(Dataset entries)

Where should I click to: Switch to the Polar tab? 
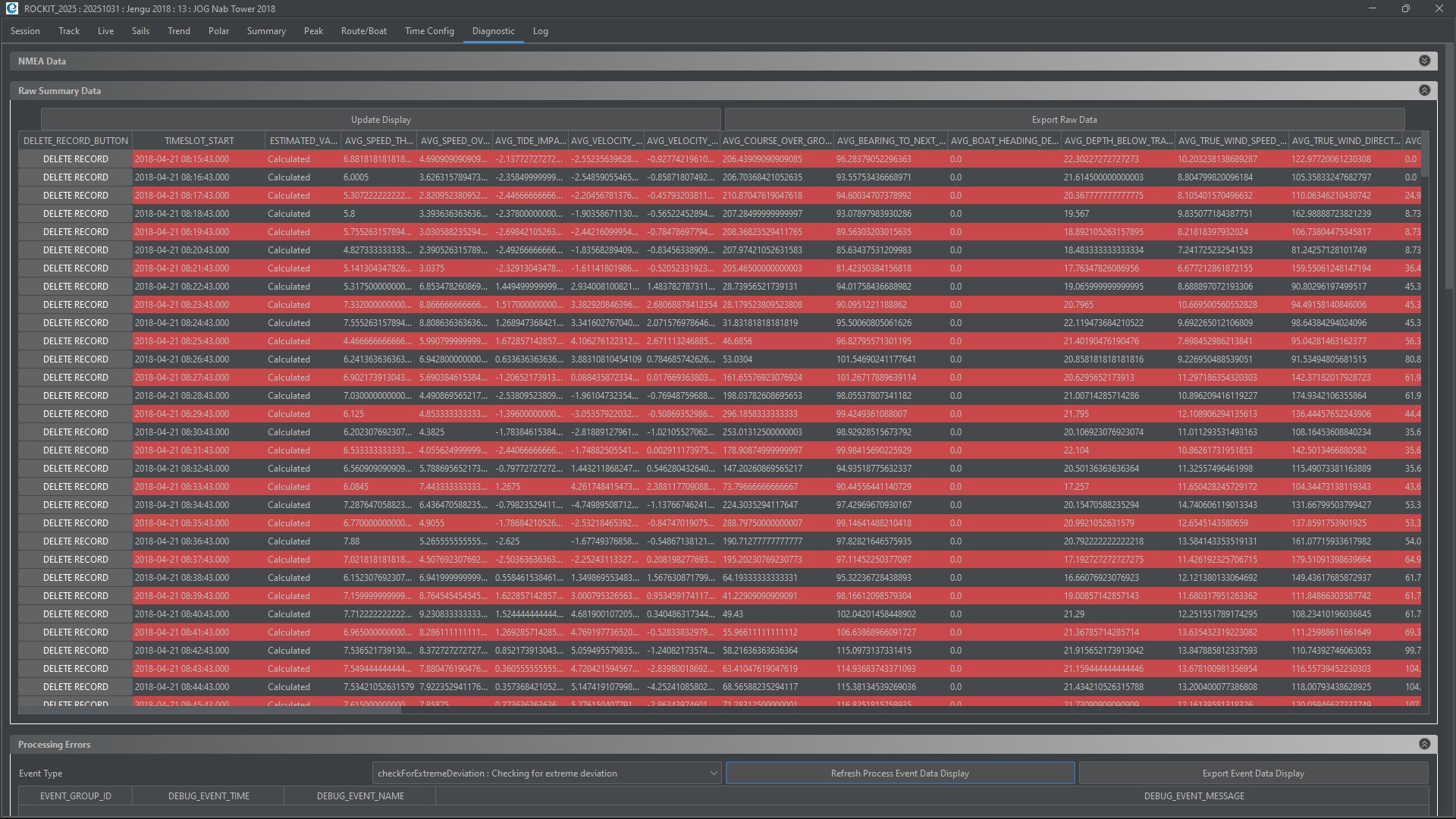218,31
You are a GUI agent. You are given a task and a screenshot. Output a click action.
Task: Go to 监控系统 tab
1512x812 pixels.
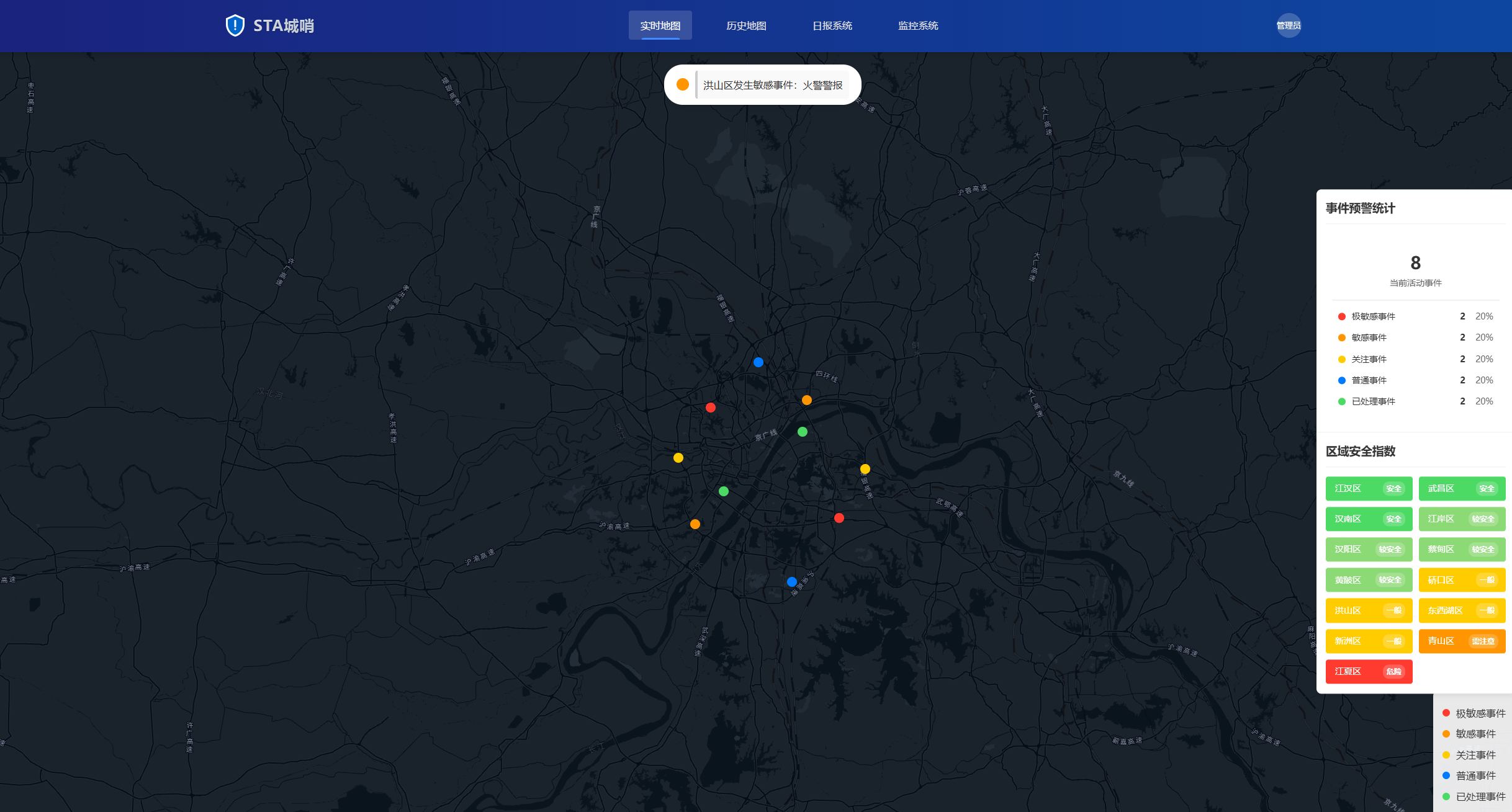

## What you are asked to do
Word for word and without any pictures, return all of the lines above.

## Exercise result
Where should I click to: Switch to the Polar tab? 
218,31
You are a GUI agent. You are given a task and a screenshot. Output a click action.
Task: Go to 监控系统 tab
1512x812 pixels.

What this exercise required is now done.